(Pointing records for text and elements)

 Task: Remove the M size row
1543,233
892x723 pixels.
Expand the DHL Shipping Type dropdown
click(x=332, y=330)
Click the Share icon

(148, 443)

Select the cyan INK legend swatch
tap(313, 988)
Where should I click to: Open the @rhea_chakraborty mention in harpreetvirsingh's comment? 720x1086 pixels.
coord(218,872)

...

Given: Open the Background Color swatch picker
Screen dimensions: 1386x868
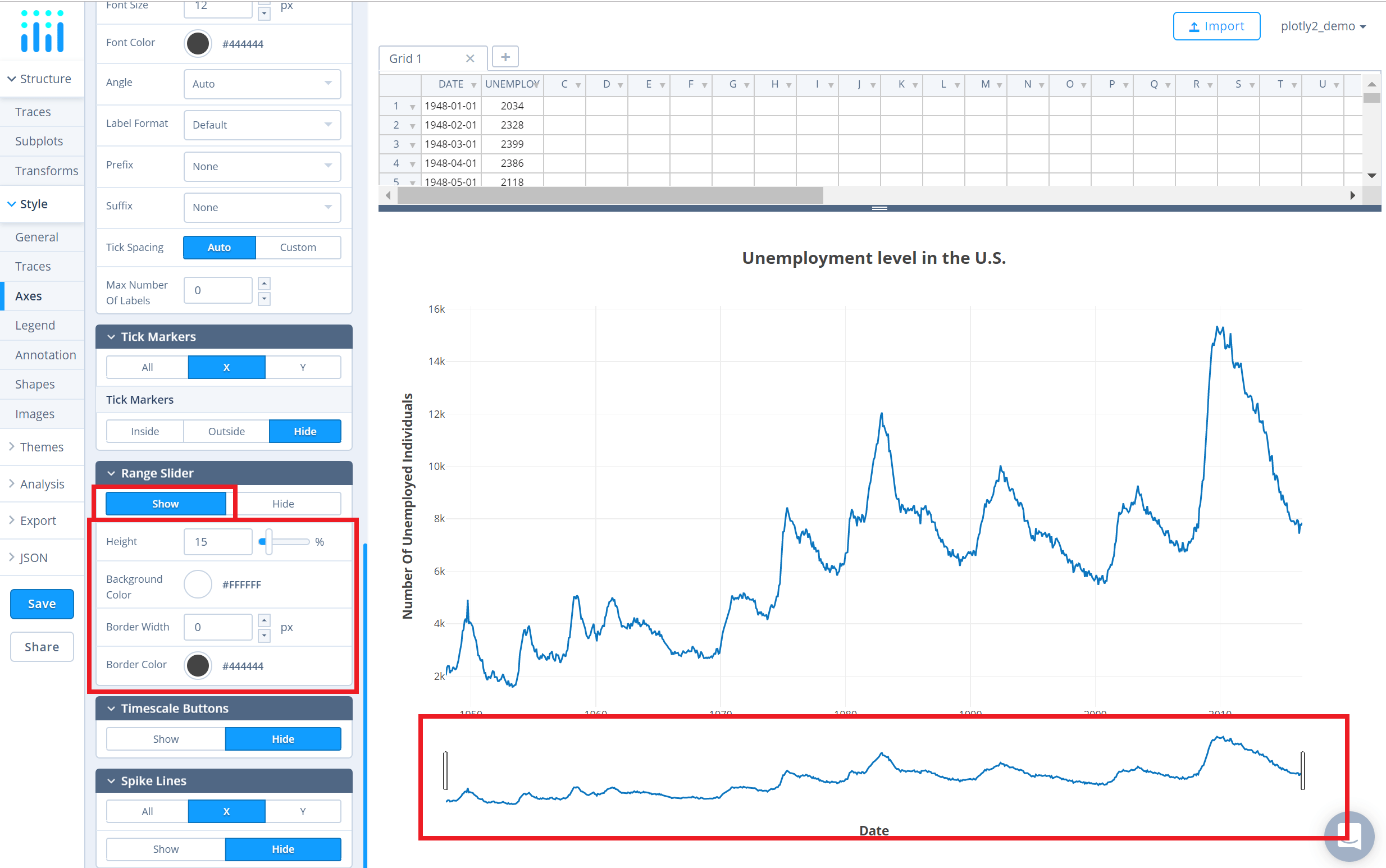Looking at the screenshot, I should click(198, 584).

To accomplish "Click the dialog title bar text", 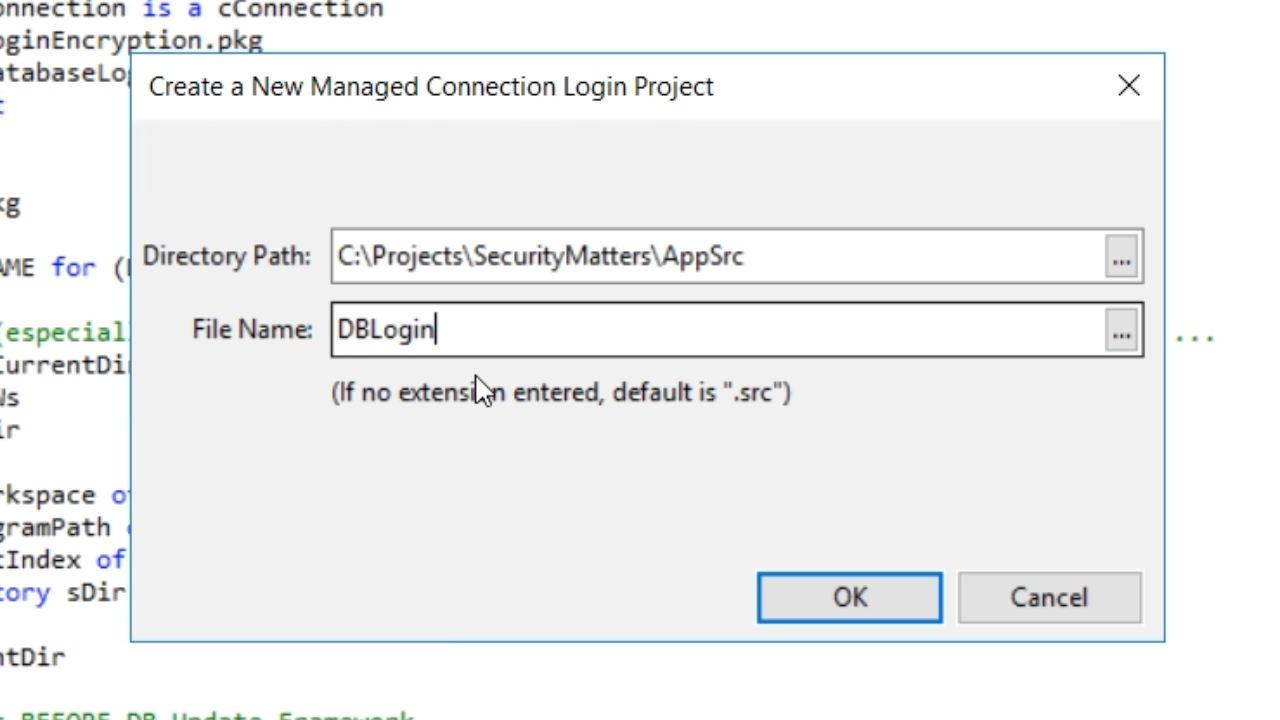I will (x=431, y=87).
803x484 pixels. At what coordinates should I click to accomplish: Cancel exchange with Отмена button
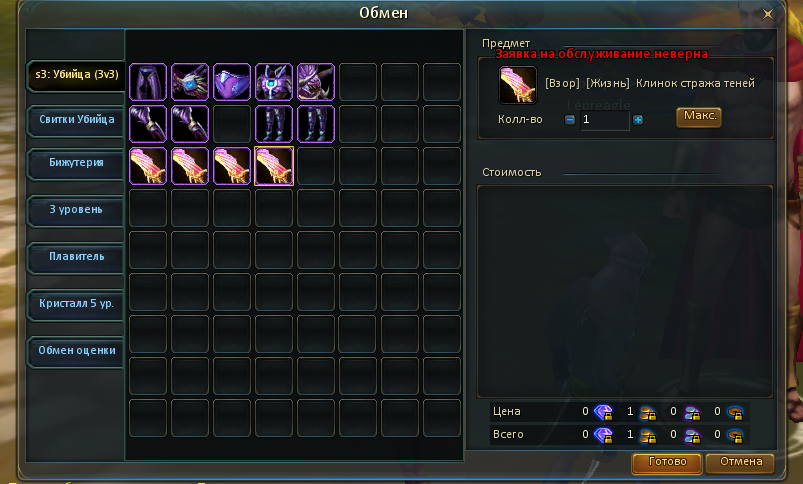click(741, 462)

> [What you should do]
Copy the rows verbatim, starting at the line with "Task: Remove the M size row" and continuing through the line with "coord(218,872)", including both of those lines.

> [Task result]
 Task: Remove the M size row
1543,233
892x723 pixels.
Expand the DHL Shipping Type dropdown
click(x=332, y=330)
Click the Share icon

(148, 443)

Select the cyan INK legend swatch
tap(313, 988)
Where should I click to: Open the @rhea_chakraborty mention in harpreetvirsingh's comment? 720x1086 pixels.
coord(218,872)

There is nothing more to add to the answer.